The first thirty years of cinema were characterized by the growth and consolidation of an industrial base, the establishment of the narrative form and refinement of technology. Colour was first added to black-and-white movies through tinting, toning and stencilling. By 1906, the principles of colour separation were used to produce so-called ‘natural colour’ moving images with the British Kinemacolor process, first presented to the public in 1909. The early Technicolor processes from 1915 onwards were cumbersome and expensive, and colour was not used more widely until the introduction of its three-colour process in 1932.
The first attempts to add synchronized sound to projected pictures used phonographic cylinders or discs. The first feature-length movie incorporating synchronized dialogue, The Jazz Singer (USA/1927), used the Warner Brothers’ Vitaphone system which employed a separate record disc with each reel of film for the sound. This system proved unreliable and was soon replaced by an optical, variable density soundtrack recorded photographically along the edge of the film.

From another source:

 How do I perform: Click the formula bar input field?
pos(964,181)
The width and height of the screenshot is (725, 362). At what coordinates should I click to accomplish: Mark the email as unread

By the early 1930s, nearly all feature-length movies were presented with synchronized sound and, by the mid-1930s, some were in full colour too. The advent of sound secured the dominant role of the American industry and gave rise to the so-called ‘Golden Age of Hollywood’. During the 1930s and 1940s, cinema was the principal form of popular entertainment, with people often attending cinemas twice weekly. In Britain the highest attendances occurred in 1946, with over 31 million visits to the cinema each week....
35mm film...was adopted as the industry standard. The picture had a height-to-width relationship, known as the aspect ratio, of 3:4 or 1:1.33. With the advent of optical sound the aspect ratio was adjusted to 1.37:1....
The introduction of television in America prompted a number of technical experiments designed to maintain public interest in cinema. In 1952, the Cinerama process, using three projectors and a wide, deeply curved screen together with multi-track surround sound, was premiered. ...However, it was technically cumbersome and widescreen cinema did not begin to be extensively used until the introduction of CinemaScope in 1953 and Todd-AO in 1955, both of which used single projectors. .... By the end of the 1950s, the shape of the cinema screen had effectively changed, with aspect ratios of either 1:2.35 or 1:1.66 becoming standard.
Specialist large-screen systems using 70mm film have also been developed. The most successful of these has been IMAX...For many years IMAX cinemas have showed films specially made in its unique 2-D or 3-D formats but they are increasingly showing versions of popular feature films which have been digitally re-mastered in the IMAX format, often with additional scenes or 3D effects.
Stereo sound, which had been experimented with in the 1940s, also became part of the new widescreen experience.